WORK REQUIRED:
Find the line containing "1366x768 pixels." in the material below, then please transcribe it and each line after it exactly, without the pictures.

GIVEN INFORMATION:
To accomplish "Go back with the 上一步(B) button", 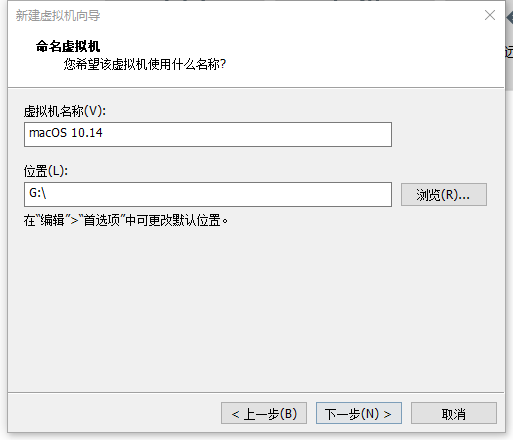I will 264,413.
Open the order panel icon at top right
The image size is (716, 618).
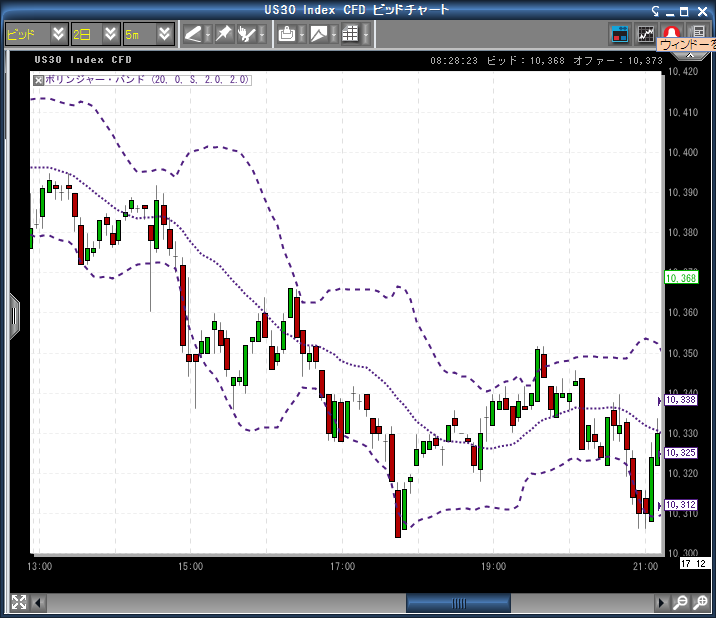tap(620, 34)
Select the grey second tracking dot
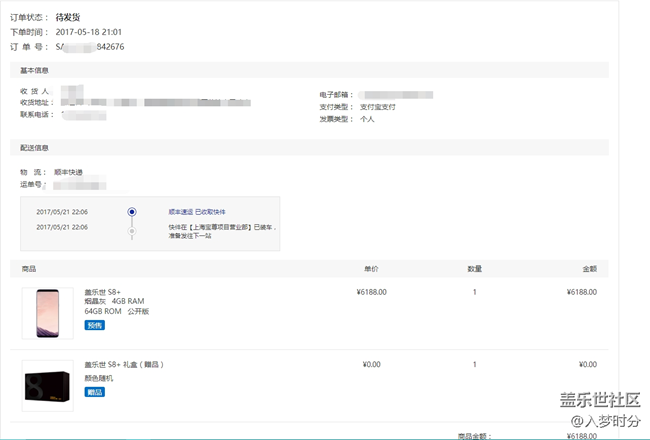Viewport: 650px width, 440px height. pos(132,231)
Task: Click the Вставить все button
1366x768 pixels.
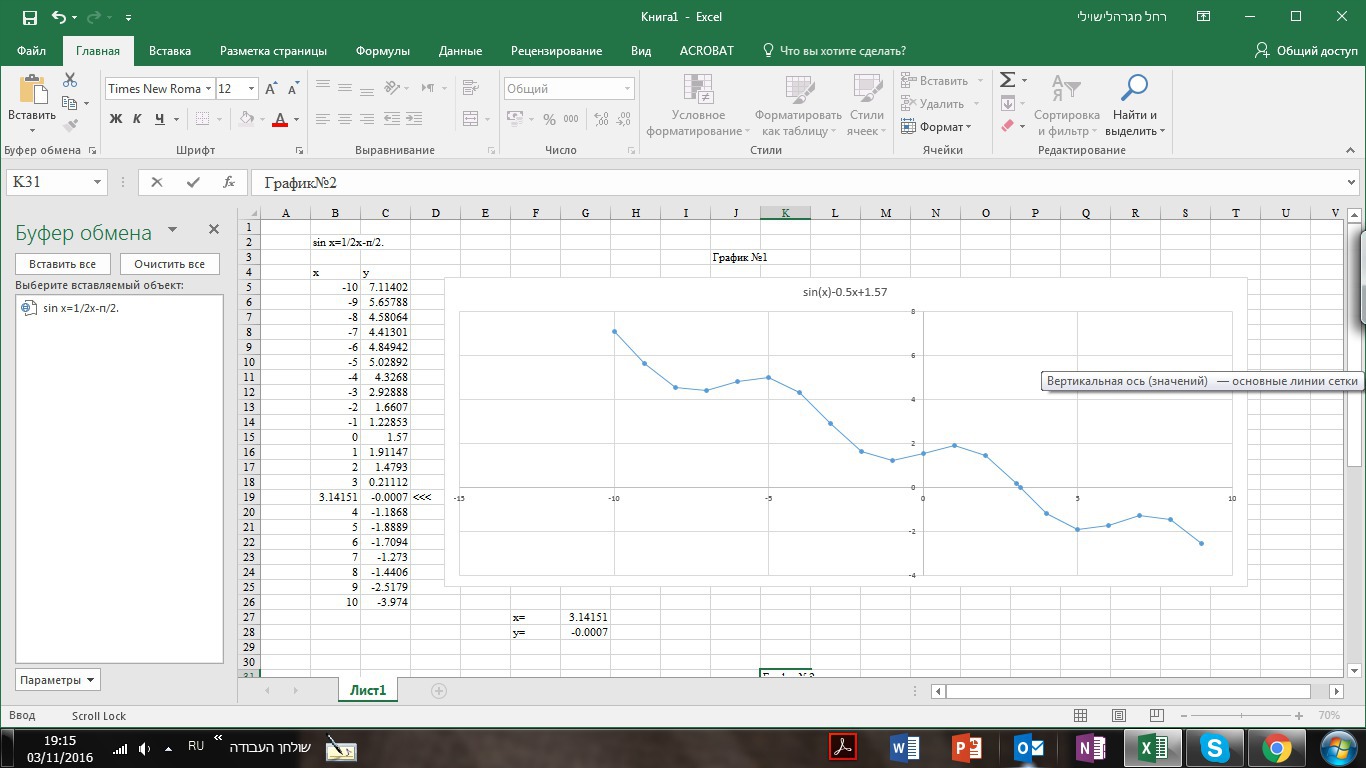Action: [62, 264]
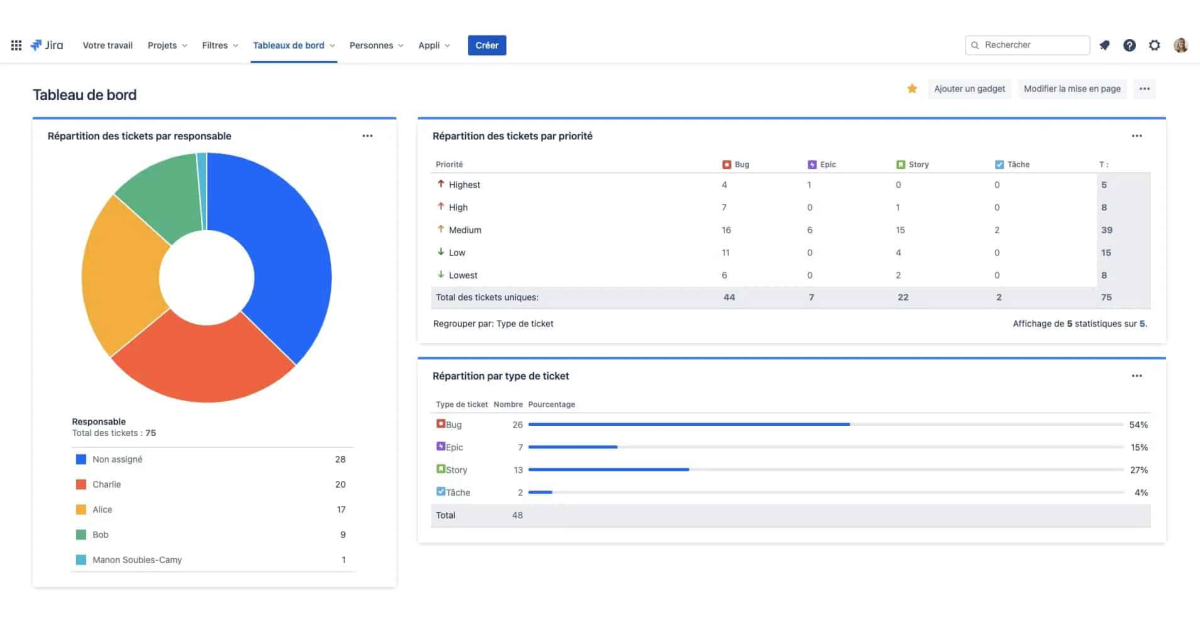Expand the Filtres dropdown menu

220,45
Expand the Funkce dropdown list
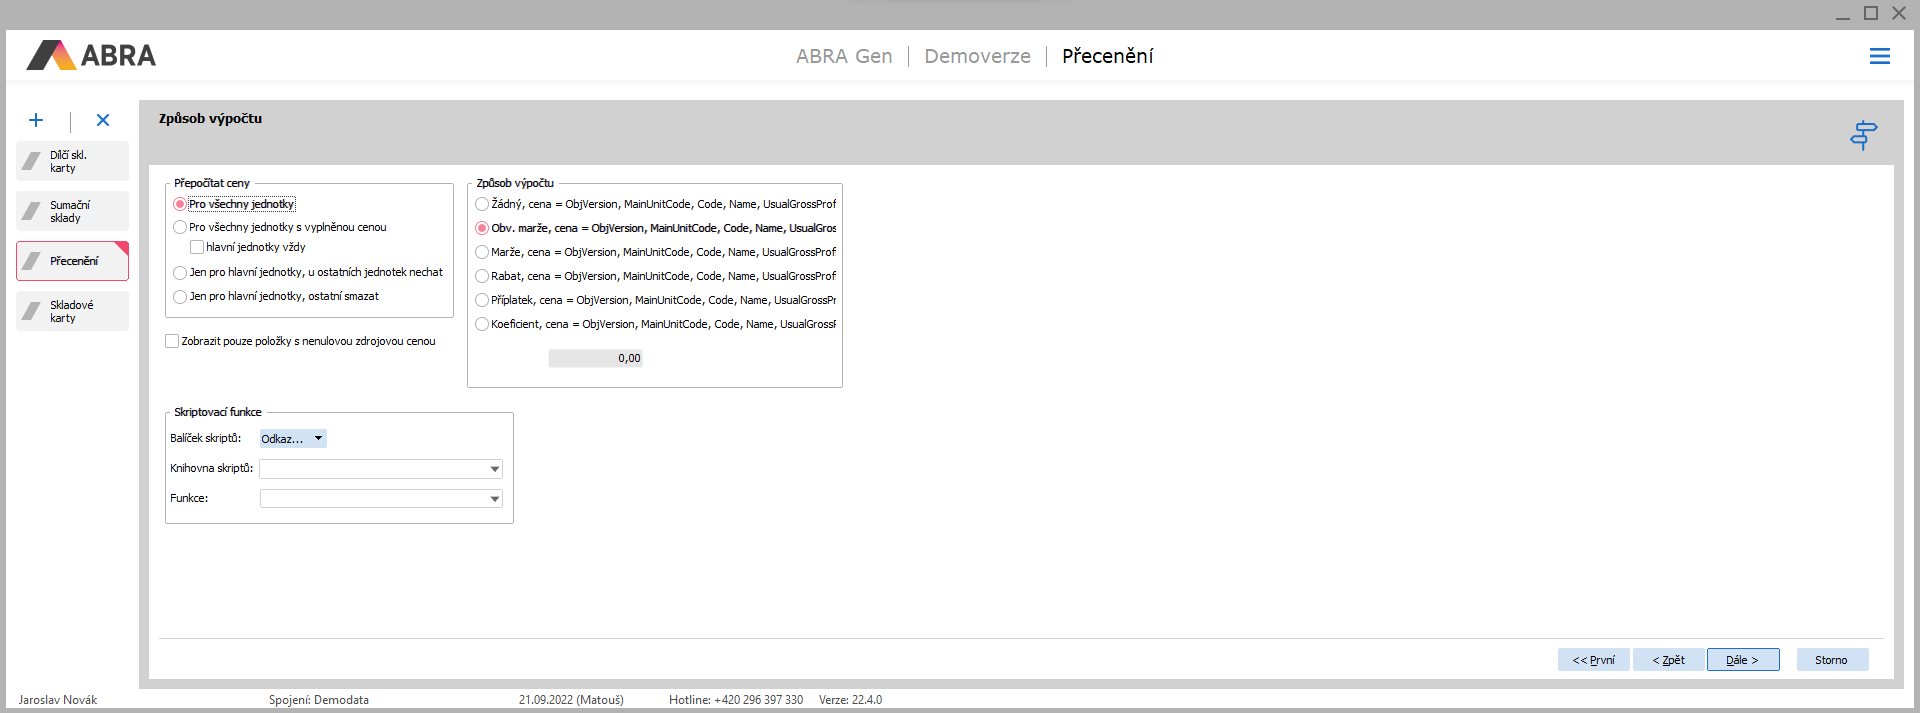 494,499
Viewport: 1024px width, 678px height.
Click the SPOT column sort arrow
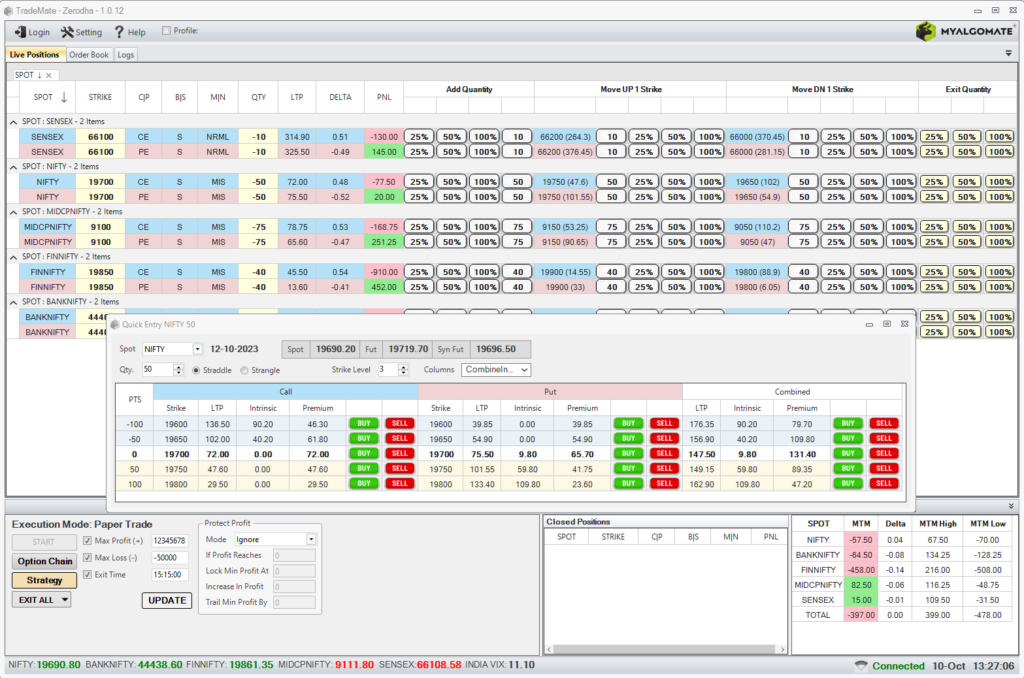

TASK ANSWER:
1366x768 pixels.
Action: [62, 264]
Expand the Filtres dropdown menu

220,45
Expand the Funkce dropdown list
 494,499
Viewport: 1024px width, 678px height.
Click the SPOT column sort arrow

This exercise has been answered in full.